This week, our sleepy European politicians seem to be waking up to the dangers of the euro crisis: even George Osborne seems to be starting to panic just a little. Aside from the delicious irony of a Euro-sceptic Tory Chancellor arguing for more integration, there are important lessons which we need to be drawing.
Britain, it is surely obvious, will be as affected by a euro-zone disaster as much as any other major European country; that is, an awful lot. To disabuse oneself of Osborne's rather ill-judged recent suggestion that the pound is a "safe haven", one has to look no further than the euro-sterling exchange rate, which has barely budged over recent months. In simple terms, the markets are discounting the fact that the economies are rather locked together, and that what ever miserable misfortune may befall the euro and Europe is likely also to be visited on sterling and the UK in similar measure.
The immediate danger is that, by the time these lethargic leaders are appearing on the media saying "time is short to save the euro", the markets, which move at the speed of light, have already discounted that some time ago, have realised that politicians are very likely not going to save it and are now moving to ensure that it is impossible to do so.
The convenient, short-term lesson which many are drawing is "Britain good, Europe bad". This, as Britons, nicely fits with our comfy scepticism towards Europe. Hugo Young's brilliant volume on Britain's fraught relationship with Europe, This Blessed Plot, documents how Europe's history, from Churchill on, is full of Britain being at the centre of the constitutional decision-making, while standing outside of the main results of it. We have become experts at deciding what everyone else should do.
It started with Churchill at the creation of a modern Europe which did not include us, passing late entry into the EU by Heath, on less good terms, and arriving at Blair's central role in defining the euro, while remaining outside of it. Cameron and Osborne are just the last in a long line of British politicians of all parties to carp or cheer alternately during a major European upheaval, but always with the proviso that it is from the sidelines.
On the one hand, Europe's leaders are rightly criticised for allowing a system to develop which had inherent flaws that many economists warned of at the time. But using this as a stick with which to beat the European concept is the wrong lesson. The obvious conclusion of a world in which China will dominate, and a world which is rearranging itself into new sets of geopolitical players, is that a Europe which cannot speak with one voice is ultimately doomed to irrelevance.
What the euro crisis points up, more than anything, is the obvious fact that Europe's decision-making process, and the institutions which underpin it, is entirely dysfunctional.
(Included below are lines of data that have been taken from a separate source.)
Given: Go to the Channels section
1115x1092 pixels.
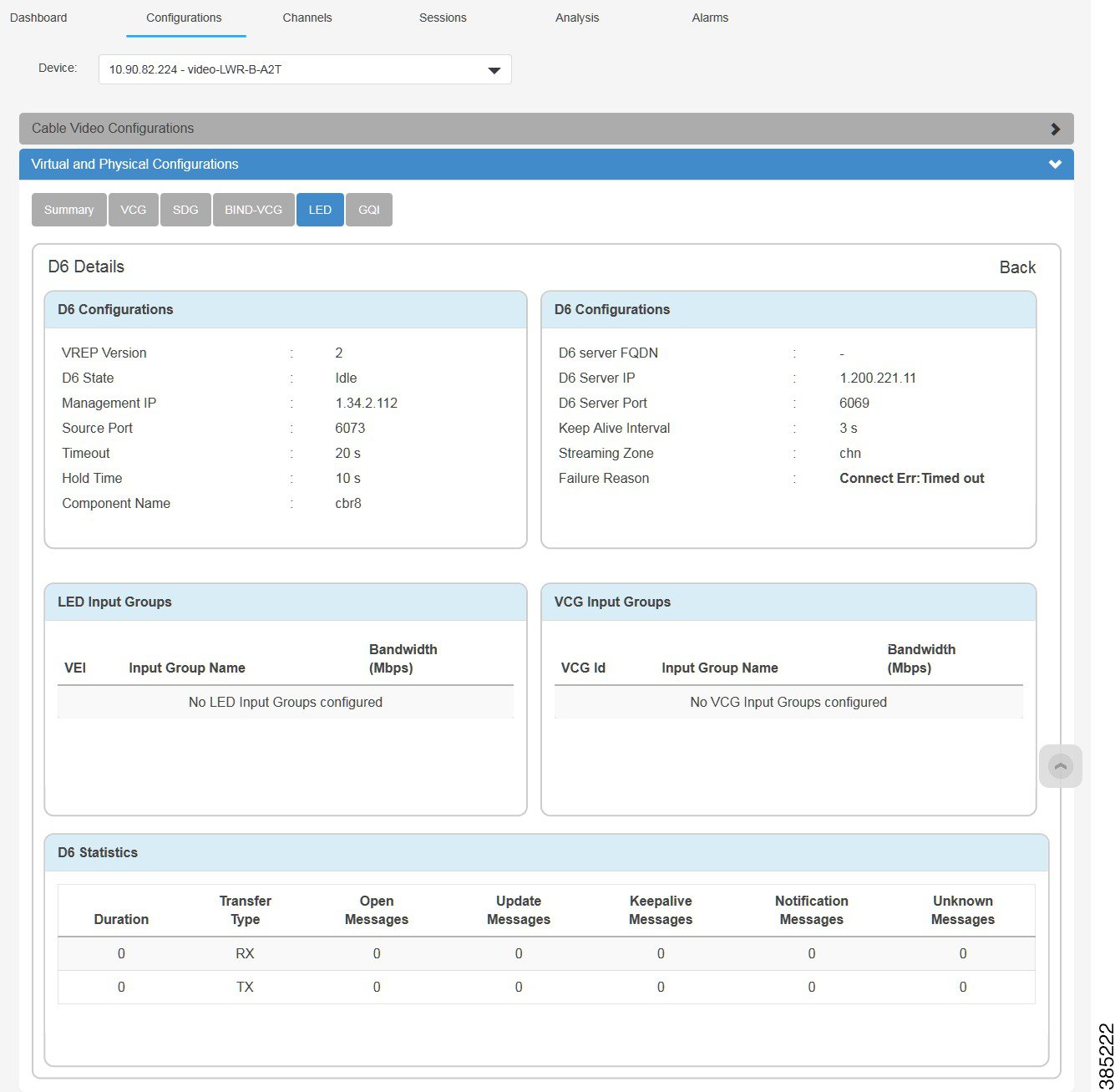Looking at the screenshot, I should point(307,17).
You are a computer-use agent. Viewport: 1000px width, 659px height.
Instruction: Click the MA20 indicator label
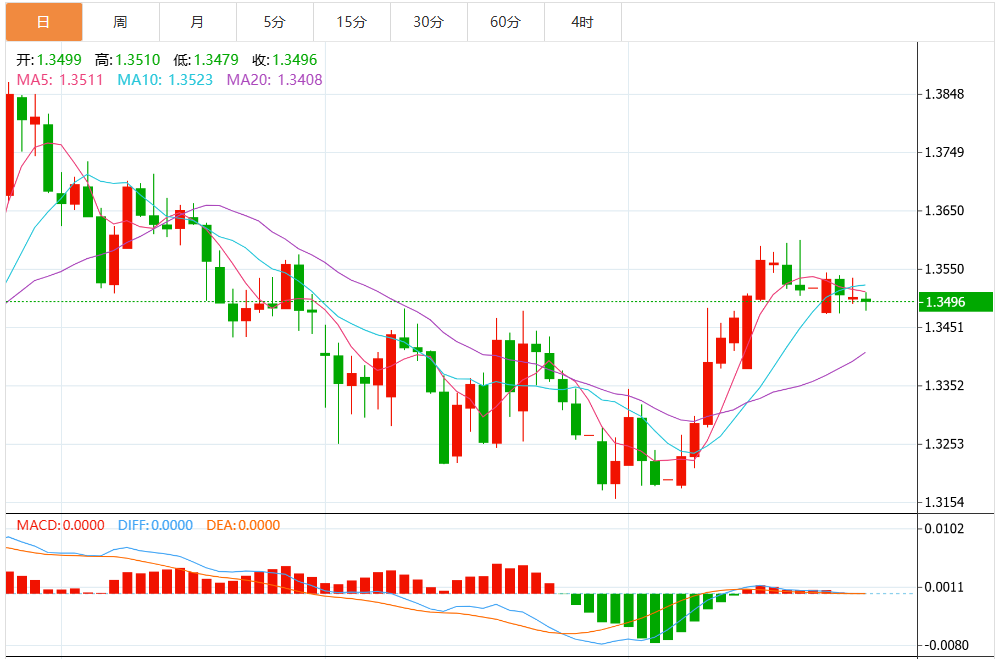pos(275,80)
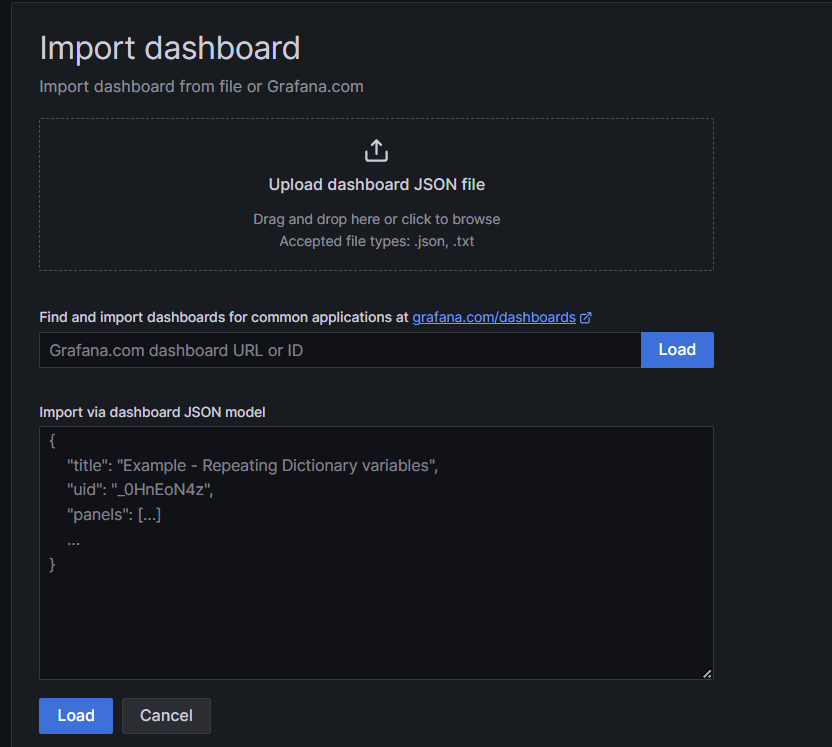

To state the obvious: a Franco-German dinner is not the ideal way to decide the future of Europe, and anything which requires agreement across countries cannot continue to require months, if not years, of wrangling.
The short-term reading not only fits a subconscious wishful thinking of the public majority, deeply buried in the British psyche, believing - in the face all evidence to the contrary - that Britain is still some kind of Great Power. Young quotes civil servant Sir Henry Tizard, observer of the Churchill-Attlee era of European birth:
We are not a Great Power and never will be again. We are a great nation, but if we continue to behave like a Great Power we shall soon cease to be a great nation.
This "Europe bad" reading also plays to the prejudices of the Tory right, whose visceral dislike of all things European is so emotionally-based that it often rejects anything containing the word "Europe" out of hand, before even listening to the argument. And, at present, they clearly hold the dominant view on the issue within their party.
When your opponent reacts emotionally, rather than rationally, to a policy challenge, sooner or later they will come unstuck because people will see their inherent contradictions. And, as John Rentoul pointed out in the Independent on Sunday, there is also a risk that there may be another round of damaging Tory in-fighting on the subject:
What would be dangerous for Cameron's chances of re-election...would be if the economy, already falling behind Osborne's "on the road to recovery" forecasts of last year, became part of a divisive argument within his own party about Britain's relations with the rest of Europe.
All in all, the Tories are unlikely to have a coherent, outward-looking policy towards Europe by 2015. It may sound counter-intuitive, but there is ultimately a medium-term opportunity here for Ed Miliband: if, that is, he chooses to take it.